In Clint Eastwood's latest biopic J. Edgar, we delve into the personal life of one of the most powerful and enigmatic figures of the 20th century. We are shown pieces of a man who was scared, confused, and extremely intelligent. He knew how to cater to the media, but his personal life was shrouded in secrecy. It could be argued that J. Edgar himself wasn't quite sure of who he was.
Leonardo DiCaprio stars as Hoover. We see him evolve from a young upstart in the US Justice Department to the head of the FBI. DiCaprio portrays a man of man faults, though not entirely through his own doing. He overcame a speech impediment, grew up virtually without a father, and had difficulty expressing himself socially and sexually. Through DiCaprio's performance, we see just that, a man with a head on his shoulders, only confiding in those few people he trusted.
In his inner circle was Helen Gandy (Naoimi Watts), his personal secretary and keeper of Hoover's private files. Her commitment to Hoover knew no bounds. His right hand man, Clyde Tolson (Armie Hammer), was, on paper, not the right person to become Hoover's 2nd in command, but Hoover saw something in Tolson that made him feel comfortable. From what we see on film, Tolson was more than a friend, more than a partner. He had no title for Hoover.

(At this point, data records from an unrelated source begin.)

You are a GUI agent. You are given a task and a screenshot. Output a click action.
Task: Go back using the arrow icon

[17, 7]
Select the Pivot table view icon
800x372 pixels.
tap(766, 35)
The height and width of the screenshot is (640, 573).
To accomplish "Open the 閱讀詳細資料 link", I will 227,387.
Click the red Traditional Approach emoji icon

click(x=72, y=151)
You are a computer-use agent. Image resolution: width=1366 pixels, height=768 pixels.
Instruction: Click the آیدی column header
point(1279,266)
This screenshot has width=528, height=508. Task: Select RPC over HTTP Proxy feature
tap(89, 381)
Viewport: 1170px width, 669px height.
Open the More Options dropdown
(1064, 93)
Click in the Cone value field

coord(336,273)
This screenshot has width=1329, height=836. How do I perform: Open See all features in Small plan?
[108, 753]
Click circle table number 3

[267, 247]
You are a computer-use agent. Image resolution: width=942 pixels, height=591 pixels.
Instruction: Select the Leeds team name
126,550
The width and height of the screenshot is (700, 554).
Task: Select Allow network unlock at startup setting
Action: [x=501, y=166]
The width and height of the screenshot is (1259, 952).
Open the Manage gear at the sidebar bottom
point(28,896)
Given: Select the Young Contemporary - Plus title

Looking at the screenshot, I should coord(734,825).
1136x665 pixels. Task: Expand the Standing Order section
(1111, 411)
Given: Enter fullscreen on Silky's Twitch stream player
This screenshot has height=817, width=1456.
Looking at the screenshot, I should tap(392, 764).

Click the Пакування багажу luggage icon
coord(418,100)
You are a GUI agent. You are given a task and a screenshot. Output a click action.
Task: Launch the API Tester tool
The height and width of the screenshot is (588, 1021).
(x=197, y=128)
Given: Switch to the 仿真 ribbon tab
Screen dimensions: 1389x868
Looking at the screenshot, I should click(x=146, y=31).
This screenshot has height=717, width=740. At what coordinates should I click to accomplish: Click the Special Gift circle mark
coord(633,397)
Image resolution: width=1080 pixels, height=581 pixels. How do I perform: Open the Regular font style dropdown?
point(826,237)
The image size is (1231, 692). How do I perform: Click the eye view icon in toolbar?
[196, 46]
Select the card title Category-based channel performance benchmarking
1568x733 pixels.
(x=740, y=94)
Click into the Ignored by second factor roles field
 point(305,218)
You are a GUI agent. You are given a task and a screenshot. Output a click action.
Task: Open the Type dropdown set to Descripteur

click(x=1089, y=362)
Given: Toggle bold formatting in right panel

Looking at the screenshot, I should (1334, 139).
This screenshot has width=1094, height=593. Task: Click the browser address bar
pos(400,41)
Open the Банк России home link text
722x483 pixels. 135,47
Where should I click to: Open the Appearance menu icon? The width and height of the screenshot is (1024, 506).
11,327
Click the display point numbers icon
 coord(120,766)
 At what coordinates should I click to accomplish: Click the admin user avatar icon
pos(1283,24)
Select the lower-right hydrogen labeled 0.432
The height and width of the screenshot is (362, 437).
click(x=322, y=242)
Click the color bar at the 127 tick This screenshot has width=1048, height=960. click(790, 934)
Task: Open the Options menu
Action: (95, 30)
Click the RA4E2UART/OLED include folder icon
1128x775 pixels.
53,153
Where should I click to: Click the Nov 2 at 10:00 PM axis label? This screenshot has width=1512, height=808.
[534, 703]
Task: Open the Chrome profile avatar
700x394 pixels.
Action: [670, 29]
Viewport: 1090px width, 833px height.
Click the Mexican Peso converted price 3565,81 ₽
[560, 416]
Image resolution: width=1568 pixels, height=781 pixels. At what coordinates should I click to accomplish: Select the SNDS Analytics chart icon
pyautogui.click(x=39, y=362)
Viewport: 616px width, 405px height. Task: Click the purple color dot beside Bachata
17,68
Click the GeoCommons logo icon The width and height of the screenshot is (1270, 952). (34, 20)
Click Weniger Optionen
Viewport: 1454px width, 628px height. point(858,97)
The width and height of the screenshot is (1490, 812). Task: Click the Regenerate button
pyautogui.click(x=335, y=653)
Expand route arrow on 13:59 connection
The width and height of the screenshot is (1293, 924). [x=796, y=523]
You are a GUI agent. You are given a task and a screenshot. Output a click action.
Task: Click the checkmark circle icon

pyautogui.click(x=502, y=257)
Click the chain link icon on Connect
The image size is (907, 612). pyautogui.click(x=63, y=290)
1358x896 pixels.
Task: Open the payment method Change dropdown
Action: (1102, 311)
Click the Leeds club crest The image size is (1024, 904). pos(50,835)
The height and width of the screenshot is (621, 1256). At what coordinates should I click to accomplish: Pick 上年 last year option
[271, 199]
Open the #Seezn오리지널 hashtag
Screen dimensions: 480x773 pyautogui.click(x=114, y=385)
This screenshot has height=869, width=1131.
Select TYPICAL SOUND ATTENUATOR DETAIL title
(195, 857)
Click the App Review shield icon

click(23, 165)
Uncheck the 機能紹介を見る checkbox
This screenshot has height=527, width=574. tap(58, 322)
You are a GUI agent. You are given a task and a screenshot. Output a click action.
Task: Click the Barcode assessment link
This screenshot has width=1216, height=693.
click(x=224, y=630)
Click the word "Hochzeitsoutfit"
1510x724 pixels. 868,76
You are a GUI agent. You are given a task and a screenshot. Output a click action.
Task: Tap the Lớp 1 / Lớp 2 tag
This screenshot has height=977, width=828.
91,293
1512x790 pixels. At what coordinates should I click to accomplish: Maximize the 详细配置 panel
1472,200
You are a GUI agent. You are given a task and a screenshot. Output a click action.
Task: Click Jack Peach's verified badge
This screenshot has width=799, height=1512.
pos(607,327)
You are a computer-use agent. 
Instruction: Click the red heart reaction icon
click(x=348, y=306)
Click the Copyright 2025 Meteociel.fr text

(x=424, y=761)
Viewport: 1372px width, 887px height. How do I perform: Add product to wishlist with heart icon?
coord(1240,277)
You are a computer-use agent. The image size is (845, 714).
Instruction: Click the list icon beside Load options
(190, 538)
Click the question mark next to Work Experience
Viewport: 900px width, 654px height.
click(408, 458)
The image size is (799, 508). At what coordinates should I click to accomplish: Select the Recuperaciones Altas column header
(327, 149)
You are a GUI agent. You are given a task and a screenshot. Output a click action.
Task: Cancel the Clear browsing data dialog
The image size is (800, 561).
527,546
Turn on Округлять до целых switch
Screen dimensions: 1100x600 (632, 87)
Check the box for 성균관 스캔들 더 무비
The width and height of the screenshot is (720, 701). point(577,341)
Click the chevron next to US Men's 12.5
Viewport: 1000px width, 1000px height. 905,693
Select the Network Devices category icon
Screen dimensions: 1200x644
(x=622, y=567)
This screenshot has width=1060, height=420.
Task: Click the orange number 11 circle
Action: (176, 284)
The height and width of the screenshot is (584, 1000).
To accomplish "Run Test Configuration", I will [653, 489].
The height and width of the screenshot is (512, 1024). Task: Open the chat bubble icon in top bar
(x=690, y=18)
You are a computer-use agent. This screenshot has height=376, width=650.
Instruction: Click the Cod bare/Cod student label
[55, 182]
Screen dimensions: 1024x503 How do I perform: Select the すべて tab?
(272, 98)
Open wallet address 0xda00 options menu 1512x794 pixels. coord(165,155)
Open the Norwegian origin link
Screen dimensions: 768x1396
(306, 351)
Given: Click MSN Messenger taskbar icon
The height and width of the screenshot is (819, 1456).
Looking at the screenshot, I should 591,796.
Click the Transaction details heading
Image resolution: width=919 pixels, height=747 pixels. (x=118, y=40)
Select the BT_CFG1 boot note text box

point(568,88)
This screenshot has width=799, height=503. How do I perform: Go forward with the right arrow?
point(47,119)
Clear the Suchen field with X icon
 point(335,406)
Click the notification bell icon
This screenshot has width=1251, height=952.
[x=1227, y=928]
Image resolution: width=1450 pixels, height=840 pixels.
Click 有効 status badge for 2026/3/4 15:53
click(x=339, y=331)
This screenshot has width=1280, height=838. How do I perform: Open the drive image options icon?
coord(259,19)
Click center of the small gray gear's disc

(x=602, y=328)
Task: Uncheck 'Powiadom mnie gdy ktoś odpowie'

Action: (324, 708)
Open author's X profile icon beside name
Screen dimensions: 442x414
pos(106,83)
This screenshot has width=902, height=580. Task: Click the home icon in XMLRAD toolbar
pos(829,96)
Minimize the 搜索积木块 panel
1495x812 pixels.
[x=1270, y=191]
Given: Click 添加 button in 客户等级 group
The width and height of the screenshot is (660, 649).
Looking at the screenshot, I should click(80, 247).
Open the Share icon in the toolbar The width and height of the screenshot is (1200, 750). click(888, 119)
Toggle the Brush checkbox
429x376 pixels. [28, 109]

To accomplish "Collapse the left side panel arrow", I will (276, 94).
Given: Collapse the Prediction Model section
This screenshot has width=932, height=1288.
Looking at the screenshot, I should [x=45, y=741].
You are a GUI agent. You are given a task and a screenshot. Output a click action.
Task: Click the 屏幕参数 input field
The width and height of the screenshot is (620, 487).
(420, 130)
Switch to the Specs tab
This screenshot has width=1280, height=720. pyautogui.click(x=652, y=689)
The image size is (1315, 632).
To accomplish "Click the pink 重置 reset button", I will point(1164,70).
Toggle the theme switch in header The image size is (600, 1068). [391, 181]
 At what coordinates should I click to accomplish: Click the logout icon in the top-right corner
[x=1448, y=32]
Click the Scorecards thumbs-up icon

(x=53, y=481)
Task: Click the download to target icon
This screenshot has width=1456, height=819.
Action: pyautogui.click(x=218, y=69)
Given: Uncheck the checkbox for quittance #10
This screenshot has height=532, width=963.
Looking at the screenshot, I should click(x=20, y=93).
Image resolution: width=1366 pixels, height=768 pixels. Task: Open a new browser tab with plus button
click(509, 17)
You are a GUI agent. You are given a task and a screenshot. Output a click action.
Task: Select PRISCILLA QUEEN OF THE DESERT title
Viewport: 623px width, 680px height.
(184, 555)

He was invaluable.
The center of Hoover's world, however, was his mother Annie (Judi Dench). A stern yet loving woman, she knew what Hoover needed to be successful. Her approval meant so much to him, and the thought of letting her down was unfathomable. That would wreak havoc on his private life throughout his life.
Hoover's appointment as head of the FBI would last for nearly half a decade. In that time he saw our country through several wars, the "red scare," gangsters, and a presidential assassination. To compile his ever major decision would make for a great documentary series, but to compress it all into a movie under 2 1/2 hours, Eastwood utilizes recent Oscar winning screenwriter Dustin Lance Black (Milk) to pen the script. What Black does is paint a picture of Hoover not as the head of the FBI, but as a man whose image was so out of whack that he himself had trouble distinguishing fact from fiction.
The film constructed in a way that we are told the story of Hoover's life through Hoover's own words, not from a general point of view. What makes this so effective is that we aren't sure of how certain events actually transpired, making the story, and in effect history, somewhat clouded, much like the image of Hoover himself.
This image of Hoover has been dissected and speculated for years. Was he a homosexual? What secrets did he take to the grave? Was he involved in any conspiracies? These questions are touched upon, but never fully answered. What we are left with is a portrait of a man left unfinished, much like the painting of Washington we see several times throughout the film. Like the painting, Hoover is a man incomplete. That painting is a reminder to him that even though he is incomplete he can still make a difference.
Some of the strengths of the film are also its weaknesses. The story itself if fascinating, but it tends to drag on. It reminded me of The Good Shepherd. A really good story with great characters based on true events, just nothing extraordinary. The acting too is well done but, for me at least, I had a hard time not seeing Leonardo DiCaprio as Hoover, especially with the makeup. Part of it, especially with DiCaprio, is his voice. He has such a unique way of speaking and he has trouble disguising it. His character also reminded me of his performance in The Aviator.
The acting on the whole, especially Hammer and Dench (I expect nods for both and DiCaprio as well), is well above average. Eastwood always manages to extract prime performances from his actors, including when he is acting. Eastwood also continues his work behind the scenes by composing the score, his seventh feature length scoring composition. Like his other composition, there's a heavy, moody, jazzy undertone. He doesn't overpower us with large orchestral compositions. Instead he utilizes strings, piano, and a few horns to accent the images.